The final question is how to decide what percentage of your portfolio to put in each of these investments. For 99% of the population, the book A Random Walk Down Wall Street by Burton Malkiel is the best book on investing our there. Yes, yes, I’m very familiar with the work on inefficient markets, and I’ll talk more about that later, but really even if you don’t fully agree with him, his allocation advice is great.

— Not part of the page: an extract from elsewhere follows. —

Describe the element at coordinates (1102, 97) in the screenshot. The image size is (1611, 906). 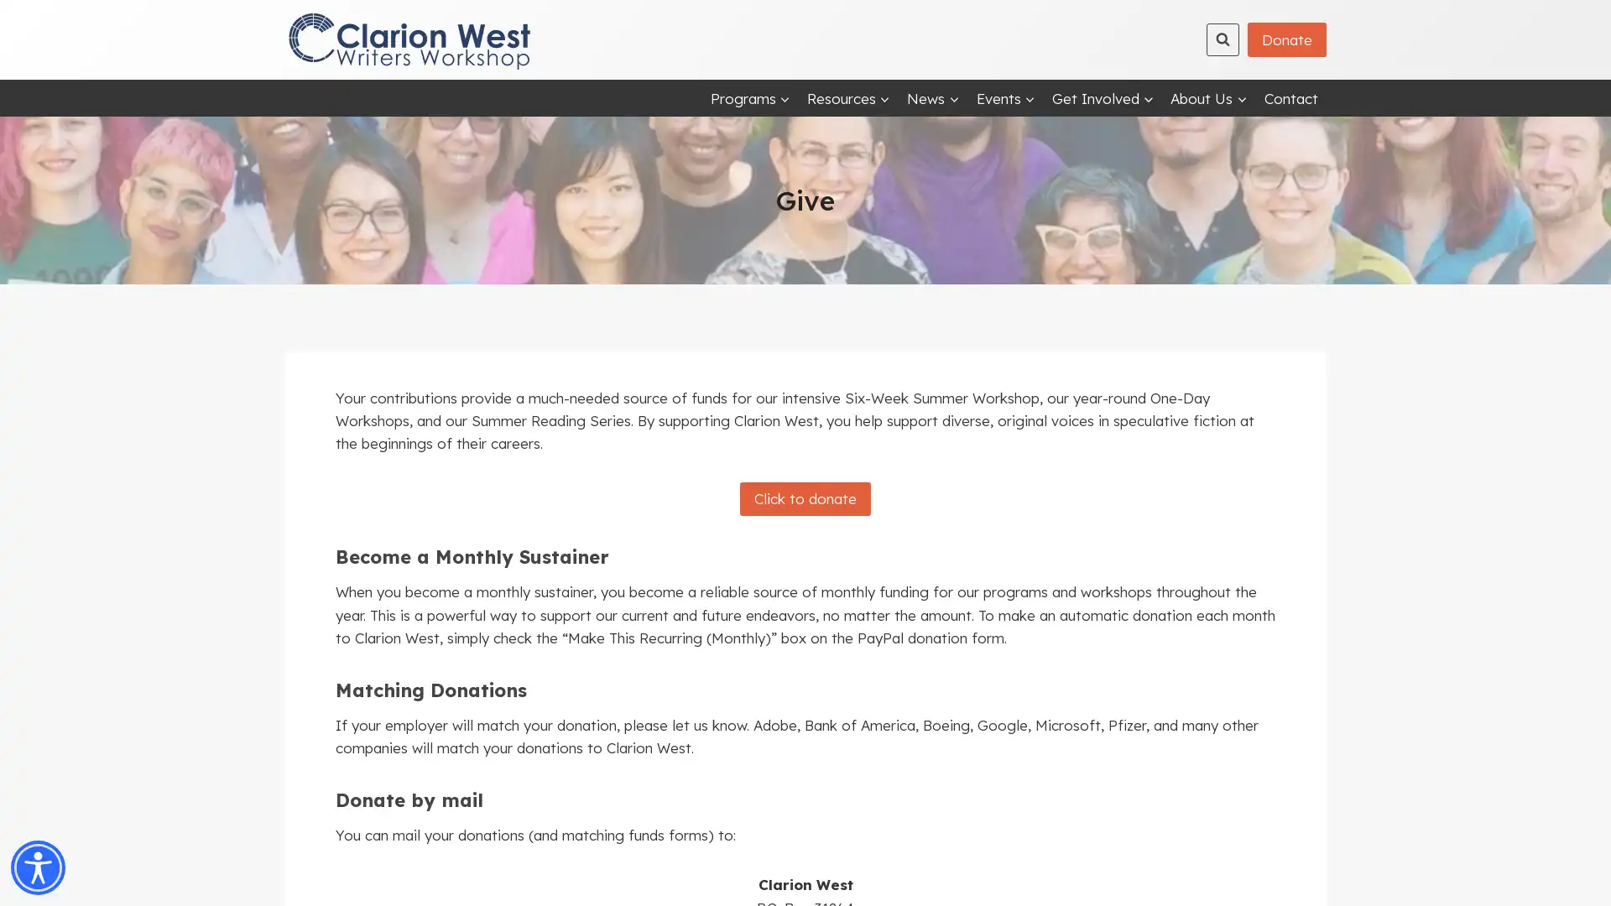
I see `Expand child menu` at that location.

However, to summarize the issue, your allocation decision depends on how much risk you want to take and how long you’re investing for. Personally, I don’t think people in their 20s-30s should hold U.S. bonds. We have a long time horizon to recoup our investments and I personally like a nice risky portfolio. But for instance a 20-30 year old COULD, (this is not should-I’ll have to explain later what theory suggests you should do but it adds unnecessary complication) do something like options (1) or (2):

Fund Option 1 Option 2
TIP 0% 10%
VTI 45% 45%
VWO 20% 15%
VEA 35% 30%

 

These percentages are pretty arbitrary, but my purpose in showing you this is just to show an example and to indicate that it’s more important just to pick some percentages based on the relative riskiness of the asset and go with it. You may ask, are these percentages how I personally invest and the answer is NO! I have a much riskier investment profile which will have to be discussed in a different post. But it still relies only on passively-managed index funds and ETFs!!!!! This is the key lesson no matter what you do.

If you’re nervous about this, you may want to talk to your financial advisor to establish the exact percentages…they should have software that will help. Also, if you’re a little off it doesn’t really matter. This part is something of an art and it’s more important that you invest this way than getting the percentage exactly right. If you aren’t currently investing in index funds or ETFs like the ones above, then I can almost assure you that you’re probably nowhere near the allocations you should have unless you’re very sophisticated and in that case you must be really bored by now. So don’t worry about screwing up the percentages!

Wow. So this post has already gotten very long, and I haven’t even gotten through half of what I’d hoped to, but I think this is enough for today. But just to explain a bit why there’s more, I described this as 90% optimal above. Financial economics is one of my passions so while the remaining half of what I have to say is far less important, it is more involved from an economics standpoint…though still quite simple in practice…it really just takes a bit more explaining.